Kronik Muhalefet, Tutkulu İnkâr

CHP lideri Kılıçdaroğlu’nun 24 Haziran seçimlerini analiz ederken ortaya koyduğu perspektif siyasetin fayda sağlama (inşa) üzerine değil de zarar verme (yıkım) üzerine yapılmasını temsil açısından önemli bir göstergedir. CHP’nin adayı İnce’nin kırk yıl sonra % 30 bandını aşması önemli bir kazanım olsa bile Meclis seçimlerinde % 22’ye kadar geri düşülmesi tevil edilemeyecek bir kayıptır.
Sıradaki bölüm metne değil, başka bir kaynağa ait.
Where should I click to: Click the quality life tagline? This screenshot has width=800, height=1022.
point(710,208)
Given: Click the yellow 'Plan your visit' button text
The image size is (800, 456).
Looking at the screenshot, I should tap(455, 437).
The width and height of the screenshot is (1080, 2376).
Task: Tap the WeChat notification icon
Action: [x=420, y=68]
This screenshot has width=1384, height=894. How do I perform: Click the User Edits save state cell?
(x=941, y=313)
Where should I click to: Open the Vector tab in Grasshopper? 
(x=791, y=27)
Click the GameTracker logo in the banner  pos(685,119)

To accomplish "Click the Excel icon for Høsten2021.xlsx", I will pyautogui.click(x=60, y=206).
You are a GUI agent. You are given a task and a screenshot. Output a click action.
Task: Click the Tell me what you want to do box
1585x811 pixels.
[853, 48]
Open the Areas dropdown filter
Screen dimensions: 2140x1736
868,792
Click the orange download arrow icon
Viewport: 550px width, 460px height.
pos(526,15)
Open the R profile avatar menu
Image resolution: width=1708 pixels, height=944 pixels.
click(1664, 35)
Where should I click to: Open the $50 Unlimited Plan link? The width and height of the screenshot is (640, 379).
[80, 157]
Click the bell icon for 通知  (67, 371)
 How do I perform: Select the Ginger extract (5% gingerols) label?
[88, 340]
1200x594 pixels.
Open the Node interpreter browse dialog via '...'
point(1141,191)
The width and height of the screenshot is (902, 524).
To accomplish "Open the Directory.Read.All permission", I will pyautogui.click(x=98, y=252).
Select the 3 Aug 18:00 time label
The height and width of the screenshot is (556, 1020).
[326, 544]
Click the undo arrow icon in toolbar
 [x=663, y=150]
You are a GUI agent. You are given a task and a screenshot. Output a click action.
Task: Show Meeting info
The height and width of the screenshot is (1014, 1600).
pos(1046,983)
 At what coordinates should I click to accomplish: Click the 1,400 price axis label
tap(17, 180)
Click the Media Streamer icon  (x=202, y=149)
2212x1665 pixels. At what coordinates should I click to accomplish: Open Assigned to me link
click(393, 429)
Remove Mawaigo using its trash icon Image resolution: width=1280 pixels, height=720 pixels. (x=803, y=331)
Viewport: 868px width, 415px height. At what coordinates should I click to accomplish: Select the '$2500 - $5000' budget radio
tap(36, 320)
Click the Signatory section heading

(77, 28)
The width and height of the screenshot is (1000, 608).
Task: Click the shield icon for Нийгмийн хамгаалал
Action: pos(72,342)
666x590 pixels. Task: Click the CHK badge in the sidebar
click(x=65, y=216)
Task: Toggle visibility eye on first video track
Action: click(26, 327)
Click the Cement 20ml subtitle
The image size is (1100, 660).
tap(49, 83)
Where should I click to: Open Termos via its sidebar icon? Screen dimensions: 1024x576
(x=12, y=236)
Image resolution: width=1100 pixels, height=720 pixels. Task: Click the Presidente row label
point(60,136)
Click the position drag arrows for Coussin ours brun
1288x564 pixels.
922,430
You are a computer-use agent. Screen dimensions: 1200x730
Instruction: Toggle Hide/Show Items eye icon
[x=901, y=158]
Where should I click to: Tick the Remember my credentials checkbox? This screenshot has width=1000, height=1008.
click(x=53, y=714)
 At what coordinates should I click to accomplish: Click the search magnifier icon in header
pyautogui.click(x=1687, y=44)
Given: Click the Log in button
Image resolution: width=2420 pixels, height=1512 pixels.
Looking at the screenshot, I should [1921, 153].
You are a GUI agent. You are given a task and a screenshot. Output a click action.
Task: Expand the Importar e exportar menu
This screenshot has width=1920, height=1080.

Fakat hiç oralı olmaya niyetli değiller ki enteresan değerlendirme biçimleriyle ve gülünç hallerle kamuoyunun karşısına çıkıyorlar. 

Bakın bu siyasi kazanım-başarı hikâyesi Kılıçdaroğlu tarafından şöyle tarif ve teyid ediliyordu: (CHP teşkilatı) AKP’ye yedi puan kaybettirdiler. 49.5 olan oyları, 42.5’a düştü. Bu bizim için önemli bir başarıdır. Bu seçimin tek kaybedeni AK Parti. Kazanan demokrasidir, milyonlardır. Bu mantığın siyaset tarzı kendi adaylarına 11 milyondan fazla fark atarak 26 milyonu aşkın seçmenin desteğini alan Erdoğan’ın neden ve nasıl kaybettiğini anlatmakta hiç de zorlanmıyor. Zaten ortada küçük bile olsa bir başarı hikâyesi yok ki tebrik edilsin ve saygı gösterilsin! Örnek ve izahları uzatmaya hacet yok. Çünkü sandıkların açılıp sonuçların canlı yayında kamuoyuna ilan edildiği saatlerde dahi seçmen tercihleri üzerinde manipülasyon yapan, hile ve şaibe söylentileri yayan, bütün kadrolarını seferber ederek seçimlerin meşruiyetini ortadan kaldırmaya yeltenen bir siyasal örgütten objektif, makul ve yapıcı bir özeleştiri beklemek beyhudedir.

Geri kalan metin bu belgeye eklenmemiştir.